Les lumières s'éteignent. Voici que sur un tréteau apparaît un conteur cerné par un projecteur de poursuite. Il évoque un épisode - célèbre entre tous - de la Révolution Française : la fuite du Roi et de la Reine à Varennes ; deux comédiens vont mimer cette fuite. Les voilà qui avancent furtivement, suivis du conteur qui mentionne lieux et villes traversés. Arrêt sur un tréteau, c'est un relais de poste. On les y reconnaît, on les laisse pourtant poursuivre leur route. Mais comme on aurait changé de chevaux, on a changé de roi et de reine : deux autres comédiens ont pris en charge leurs personnages. Ils oscillent doucement comme la calèche absente qui les emmène loin de Paris. En vain. La fuite ne tarde pas à être interrompue : Barnave apparaît qui vient à leur rencontre. Mouvements de danse, chuchotements secrets entre la Reine et Barnave. La fuite a échoué. Le Roi rentre dans son peuple qu'il a trahi ; "laissez-moi passer" dit le conteur s'adressant à la foule du parterre qui s'écarte pour que passent Roi et Reine ou plutôt les comédiens qui nous les montrent. La fuite sera jouée à nouveau, mais sur un ton critique, elle sera dénoncée. Ici, en entrée, on nous l'a montrée de manière anecdotique, mélodramatique, non politique. Mais déjà des éléments majeurs du spectacle sont apparus : le jeu antinaturaliste, la dislocation du personnage traditionnel, la métaphore, le parcours, l'intervention musicale, parmi d'autres. Maintenant place à la fable politique, à la naïveté et à la gravité, au burlesque et au grotesque qui savent montrer la réalité.

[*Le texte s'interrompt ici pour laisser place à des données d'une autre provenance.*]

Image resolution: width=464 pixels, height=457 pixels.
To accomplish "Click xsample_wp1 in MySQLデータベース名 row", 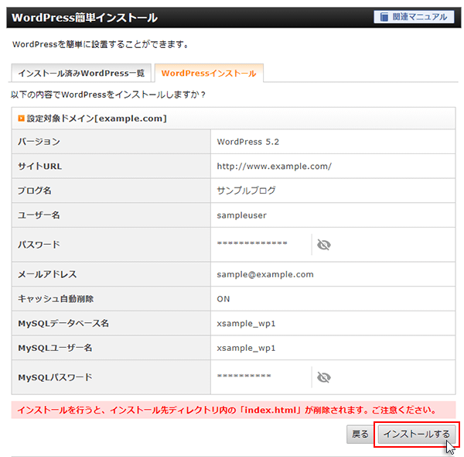I will (246, 324).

Dans une atmosphère de théâtre de foire le spectacle se déroule en une suite de séquences dynamiques tantôt rapide, tantôt plus lente avec parfois comme de légères poses. Tour à tour poétique et parodique, naïve et caricaturale, agressive. Scènes longues et courtes alternent, nées des improvisations dans lesquelles viennent s'insérer des textes directement empruntés à l'histoire. L'orchestration musicale renforce l'impact du spectacle auprès du public. Ariane Mnouchkine l'a noté : "La musique est un véhicule de compréhension, le rythme facilite énormément le dialogue, le rapport avec le public" [ ]. Mais la musique choisie ne se veut pas illustration réaliste des évènements, ni moyen de commémorer, elle porte le spectacle : ici point de chants révolutionnaires, ni "Ça ira", ni "Carmagnole", mais Rameau, Lully, Haendel, Bach et surtout Mahler.

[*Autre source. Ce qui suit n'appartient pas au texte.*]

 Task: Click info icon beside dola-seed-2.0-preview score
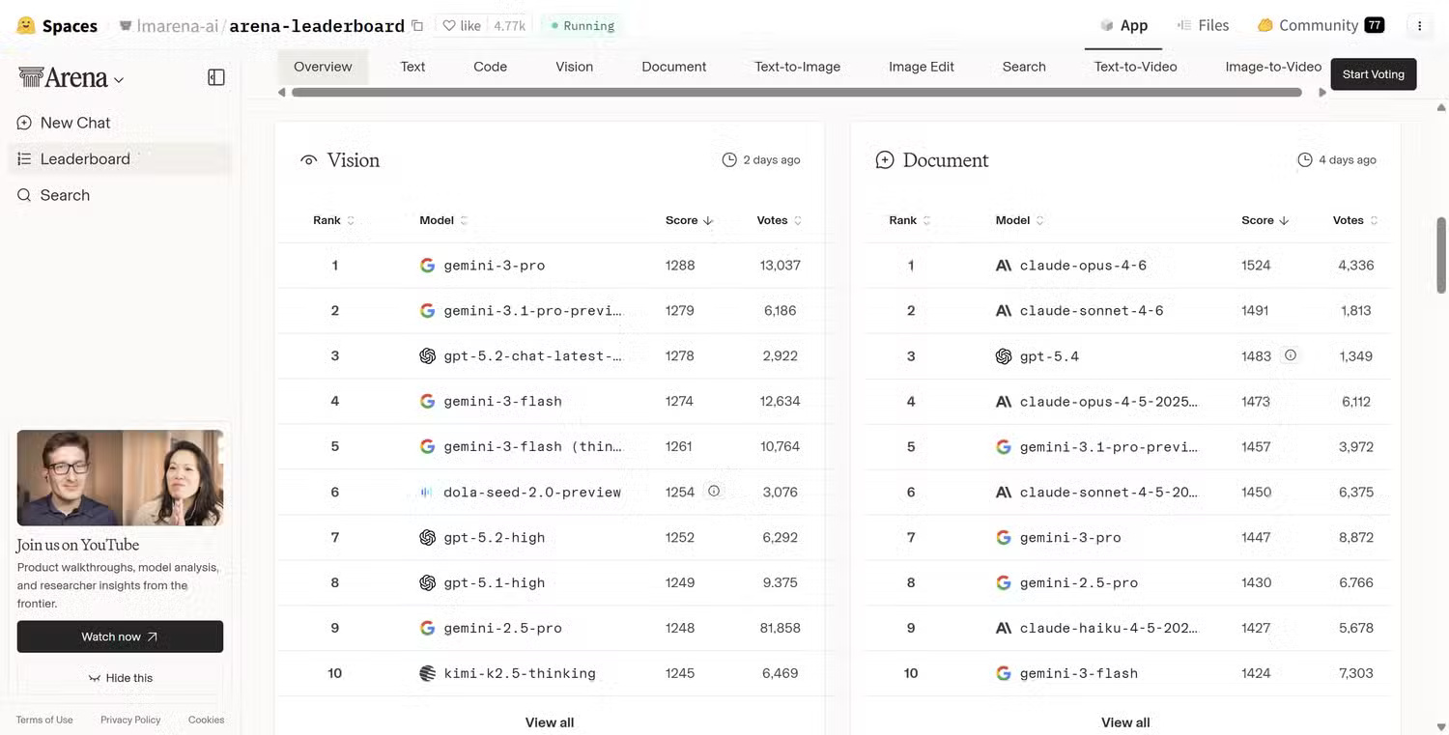[714, 492]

A l'orchestration musicale qui fonctionne comme un résonateur de l'orchestration générale du spectacle dans ses sons, ses visions et ses gestes correspond la sonorisation mise au service des comédiens : tantôt servant seulement à projeter normalement les voix, tantôt les faisant éclater comme si elles passaient par autant de mégaphones : voix de conteurs, voix de Marat, tribun populaire. Atmosphère voulue de meeting.
Fables courtes et chocs, voilà des scènes ponctuelles qui se déroulent sur un seul plateau : la fable du Roi malade. Tableau vivant : l'annonce de la convocation des Etats-Généraux par le roi, mêlant un roi empanaché à des paysans tels qu'on en voit seulement dans les bergeries. Aussi sur une seule aire de jeu. Mais aussi scènes plus longues qui font du parcours un instrument métaphorique d'analyse de l'histoire. Voyez ce Jean-Martin de Breuil : l'achat d'une propriété lui a suffi pour se faire passer pour noble. Mais Necker renvoyé, il se sent menacé et ferme la bourse. Premier tréteau : il passe chez le banquier qui décide de fermer la banque. Deuxième tréteau ; il passe chez les boutiquiers qui à leur tour ferment boutique. Réunis, tous les intérêts menacés s'en vont chez l'officier, troisième tréteau, pour former milice…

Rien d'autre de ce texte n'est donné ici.